I'm looking to order some African cichlids ( peacocks) from a reputable US seller. This is after checking/comparing prices. my question is. can I order fish from the US and ship them to a US airport.then drive over from Canada and pick them up from the airport. Do I need special documents to pick up the shipment from the airport or can I just take them over the bridge back home without documents.I understand all will need to pay HST at the border and other fees.

Thanks


----------



## J&amp;DGuy (Feb 12, 2007)

All i know about transporting fish across has to do with live bait. You CANNOT transport live fishing bait across the border...PERIOD. As far as cichlids, I do not have any experience. I live only 10 miles from the border and still don't know. I think the best you could do is call your closest border crossing station and ask them, they WILL know the laws. Good luck and let us all know what you find out.


----------



## newdroidexp (Dec 29, 2012)

I believe I read something about as long as the species is not on the CITES website under ''banned species to enter Canada''' and that when crossing the border you declare that the fish are for personal aquarium hobby use only.
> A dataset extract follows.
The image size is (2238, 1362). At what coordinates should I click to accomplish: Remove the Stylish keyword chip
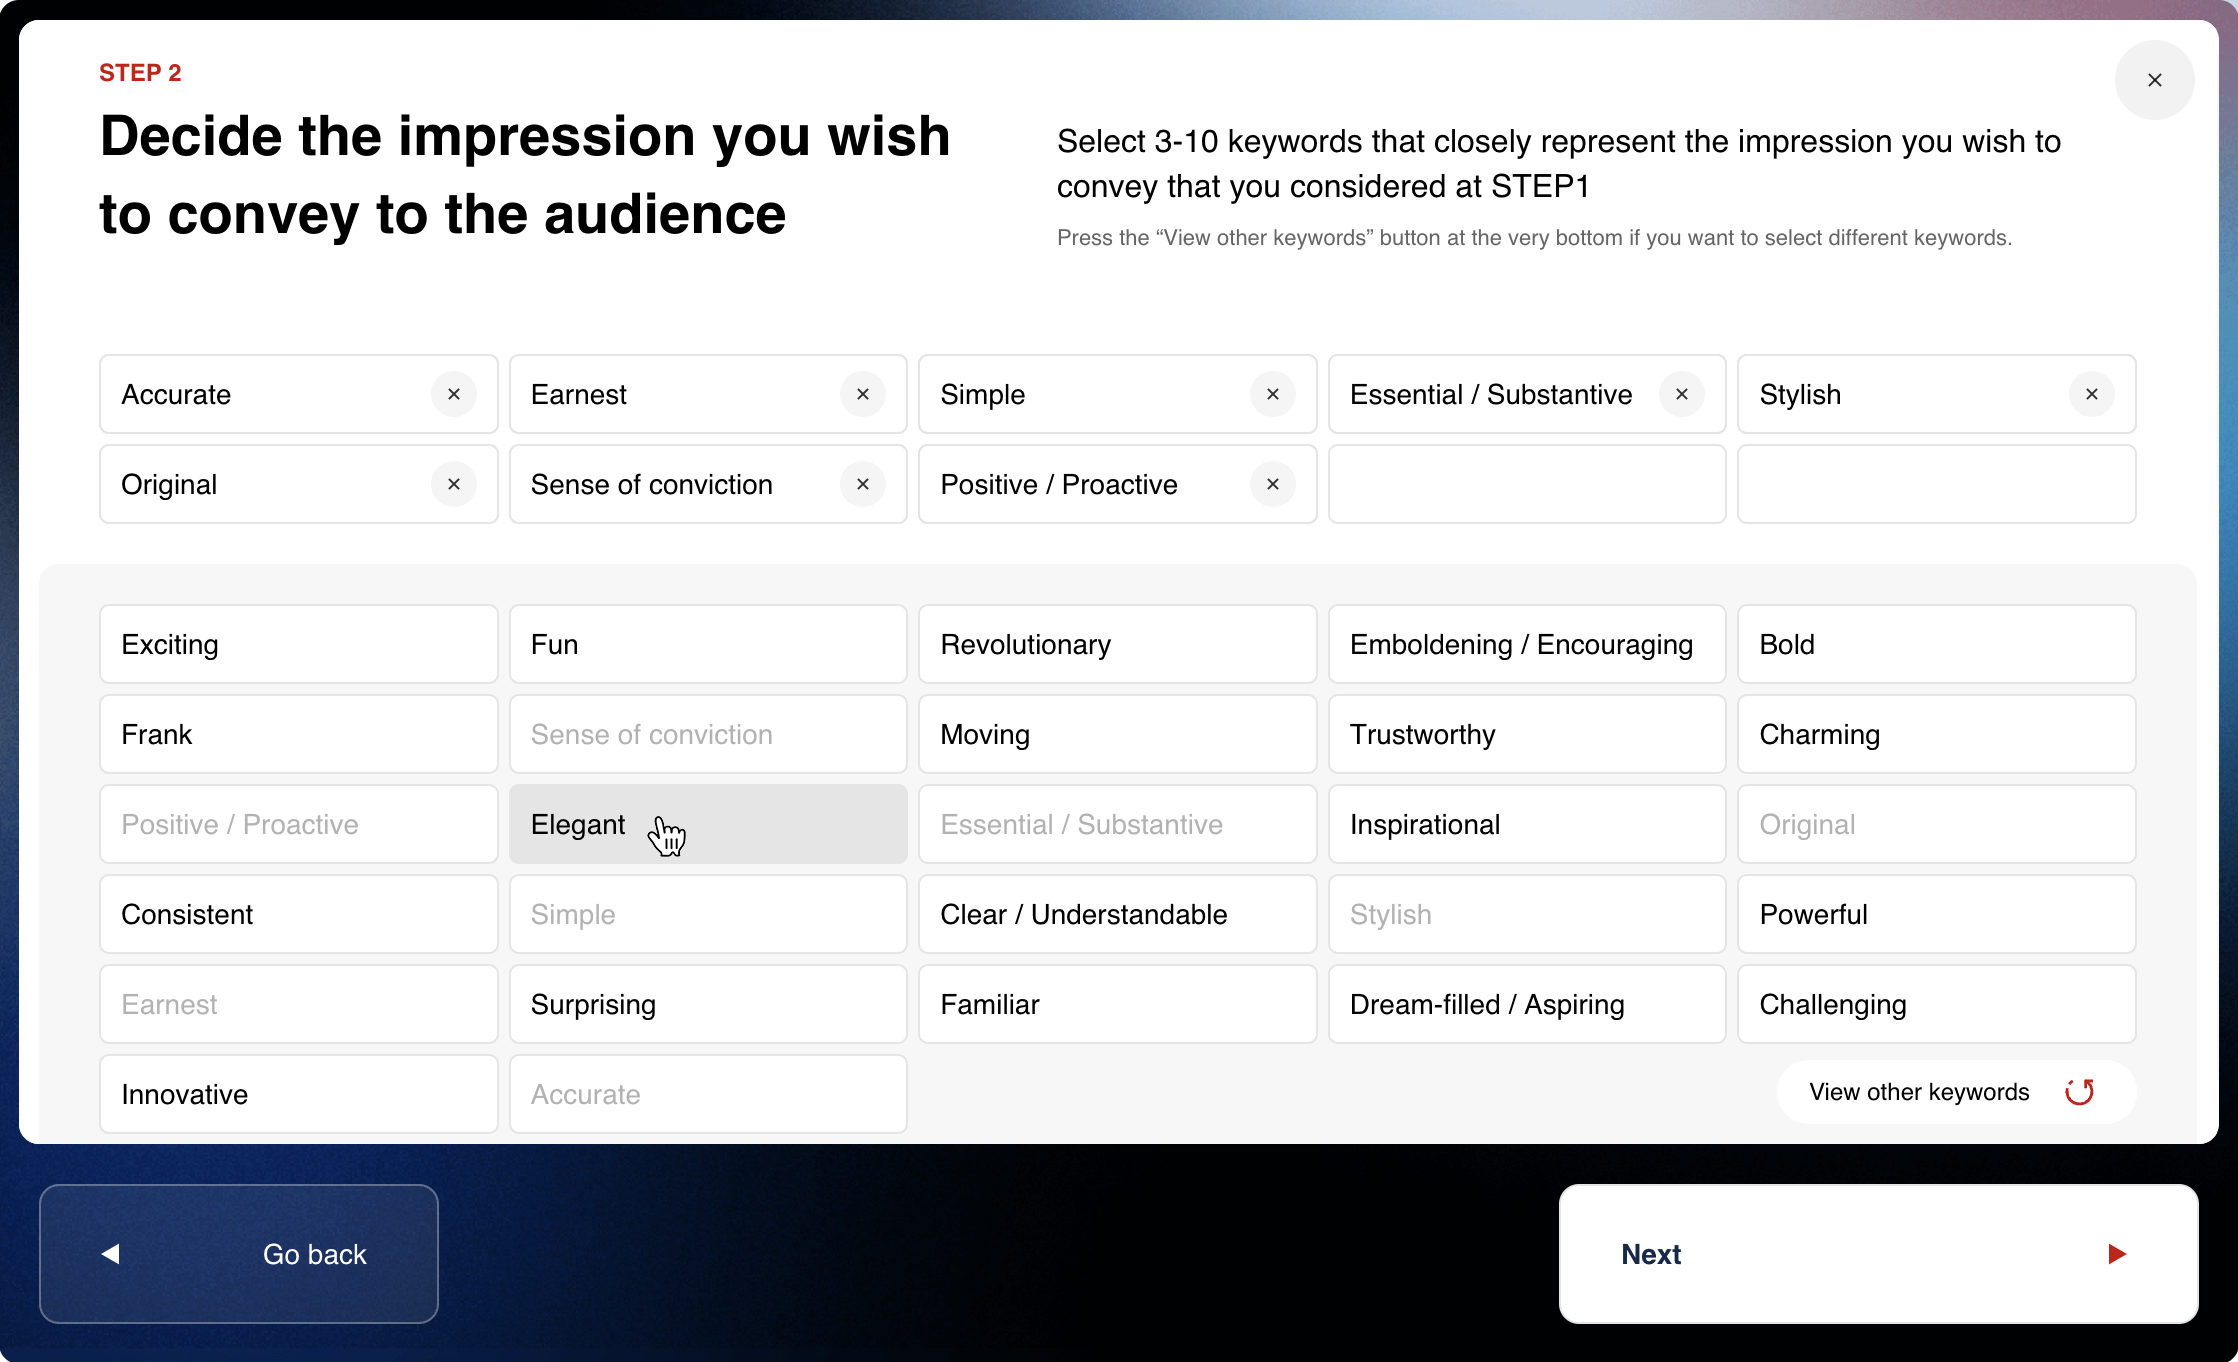pyautogui.click(x=2091, y=394)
I will still call and ask just to confirm.


----------



## BillD (May 17, 2005)

New regulations have come into effect, as of this month. There is a list of fish that can't be imported or can't be imported without a permit. This has more to do with food fish but there are about 16 fish on the list, including guppies. These are fish species that are known to carry infectious diseases that could endanger food fish production. We had a guy from the agency speak at our last meeting and he expects the list will be reduced to around 75 because one of the diseases is so common, it isn't particularly dangerous. Here is a link to the info http://www.inspection.gc.ca/animals/aqu ... 0536294234 . While some of the fish on the list are surprising, the vast majority of fish we keep aren't on the list.


----------



## 13razorbackfan (Sep 28, 2011)

I have Canadians asking me all the time about ordering from online breeders here in the states and I never know what to tell them except call the online retailer and ask if they ship to Canada. I can't imagine it being very cheap.


----------



## newdroidexp (Dec 29, 2012)

Thanks very much for that link. Very useful. As for the peacocks their not on the list and like I said. If its for personal use in a aquarium its fine.


----------